All the data should be printed again exactly as written.

(Collected data)
------

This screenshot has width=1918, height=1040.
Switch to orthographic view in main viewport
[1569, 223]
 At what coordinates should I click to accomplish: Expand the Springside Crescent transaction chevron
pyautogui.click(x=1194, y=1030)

------

Written solution:
This screenshot has width=1918, height=1040.
Switch to orthographic view in main viewport
[1569, 223]
 At what coordinates should I click to accomplish: Expand the Springside Crescent transaction chevron
pyautogui.click(x=1194, y=1030)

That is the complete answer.